Empty column values can be bad if data is supposed to exist! However, some columns are allowed to be null depending on other column values. It's hard to tell which columns should or should not be null. In the Google Doc, there is a tab that lists the requirements for all column values. The script harnesses those requirements and then creates a new dataframe of column values and specifies which columns should or should not be null. The TD result set is iterated over this dataframe to perform the null check on the corresponding columns.

Enumerated Value Type Check

Some columns should only contain enumerated values e.g. column A can only have one of the following values ("D", "E", or "F") if column B contains "Z". How do we spot these column values for 30 columns over 4 different devices? Since the requirements are already incorporated in the Google Docs, the script uses that as a reference and generate a new Dataframe. For each column value, we make sure that it can only be one of the enumerated values.

Data Validity Check

There are some columns with device_id = 5 versus device_id = 999999999999999. Let's be real, there aren't that many devices out there to even reach such a high device_id. I filled the range of valid values for each column values for columns that can be ambiguous. There is definitely a better way to do this e.g. query data in the database and look for min/max of values. But for version 1.0, it will be a manual step of coming up with these data just so that we have some validation up and running. If any columns have outrageous value, it will raise a flag.

Jenkins

The Jenkins job has an agent which points to a VM that docker creates when ran. The VM runs the script and then shuts down afterward.
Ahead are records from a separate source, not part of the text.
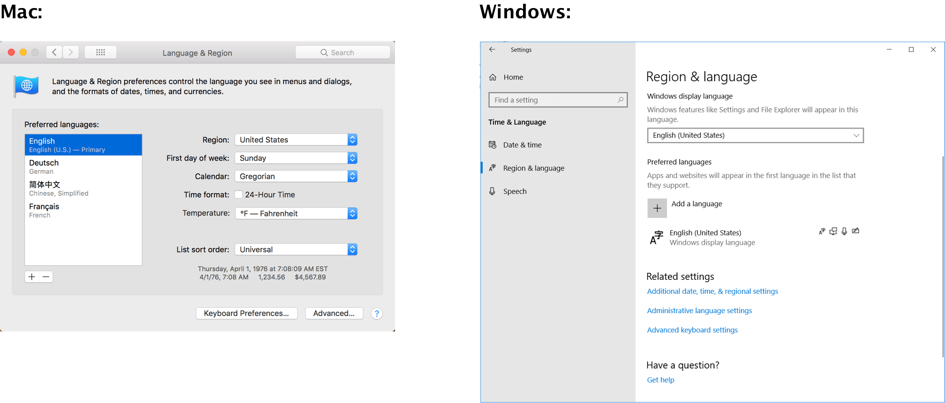Click the Add a language plus icon
Screen dimensions: 945x403
coord(657,208)
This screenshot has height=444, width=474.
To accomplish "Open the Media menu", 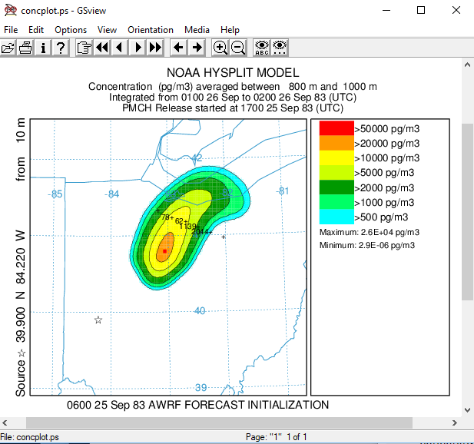I will tap(197, 30).
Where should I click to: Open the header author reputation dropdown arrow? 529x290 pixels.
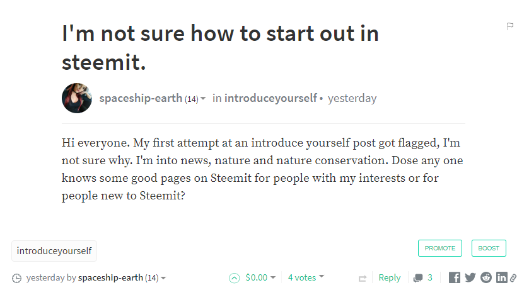click(203, 99)
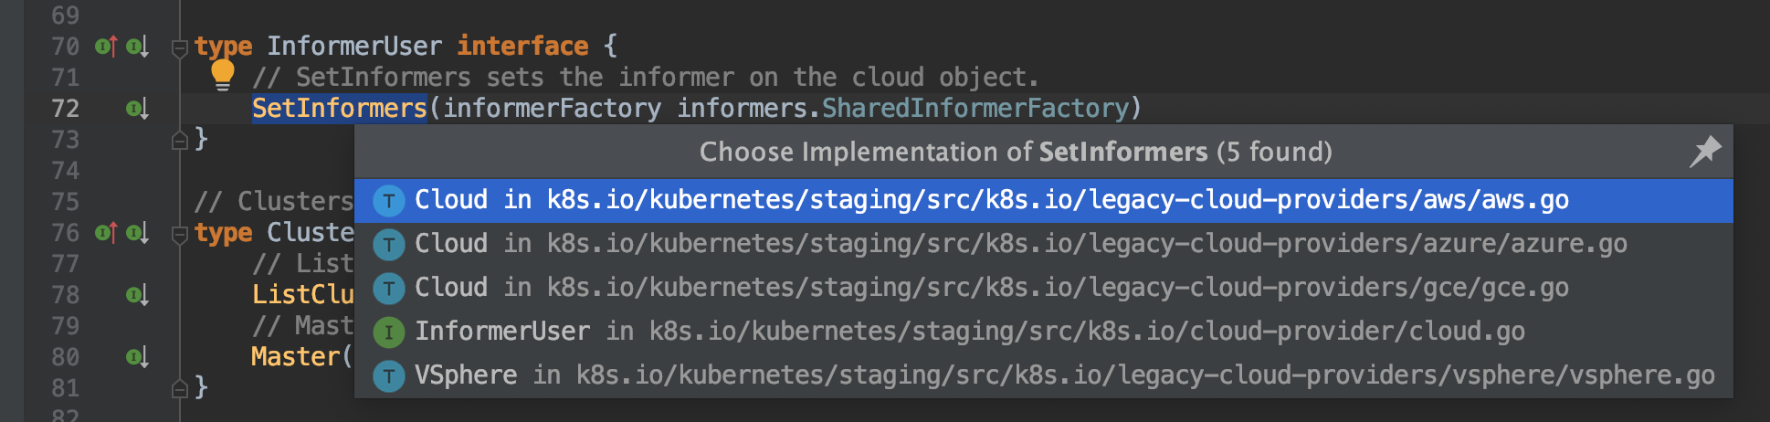Image resolution: width=1770 pixels, height=422 pixels.
Task: Click the highlighted SetInformers method name
Action: coord(340,109)
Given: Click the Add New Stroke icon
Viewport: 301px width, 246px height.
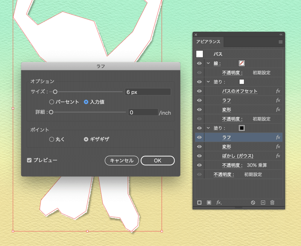Looking at the screenshot, I should click(x=199, y=202).
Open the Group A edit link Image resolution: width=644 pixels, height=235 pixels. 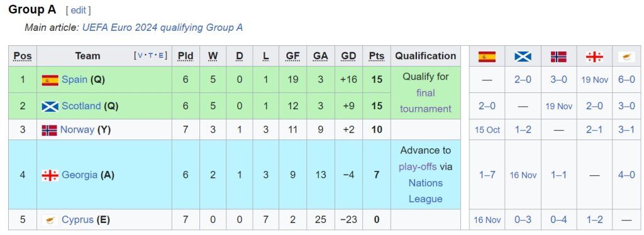79,10
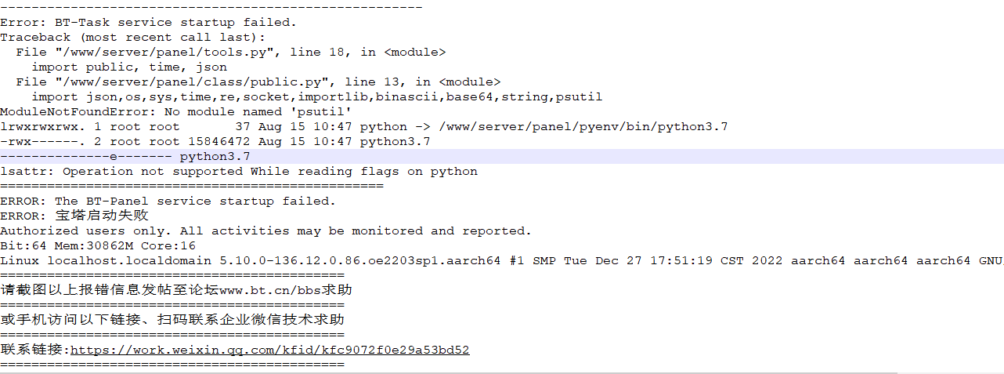
Task: Select the 宝塔启动失败 error line
Action: point(74,216)
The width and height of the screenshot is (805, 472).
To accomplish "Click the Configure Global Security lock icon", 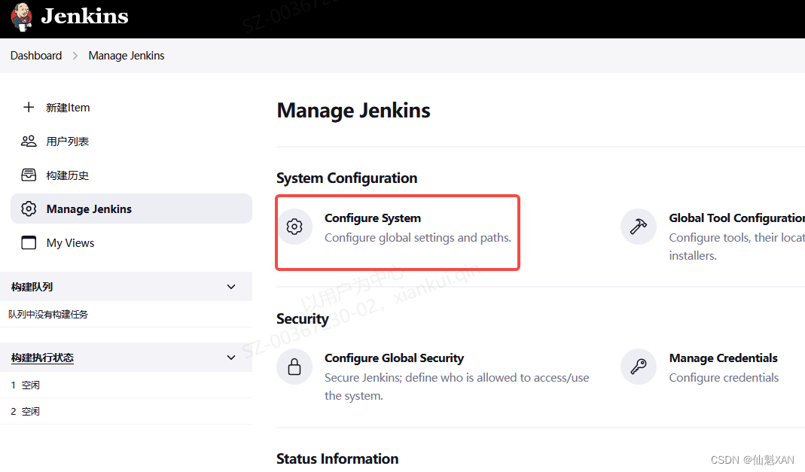I will 294,367.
The Android Simulation and Analytics Validation runs are stored in Jenkins for the purpose of referencing when the last job ran successfully or first failed. It makes it easier to know when a specific bug started surfacing. Because these scripts run on a nightly basis, it's easy to pinpoint which development build broke analytics. UPDATE: After I left the company, the dev team was able to hook this test into the development build process so that it runs right after the Android build is finished.

The Android Simulation script runs first so that the events can be sent to Treasure Data. After the run is complete and successful, it kicks off the Analytics job. The Analytics job sleeps for 5 minutes, the time it takes for Treasure Data to ingest the events and make the results query-able. Then the script runs and validates the results based on the 4 validation check.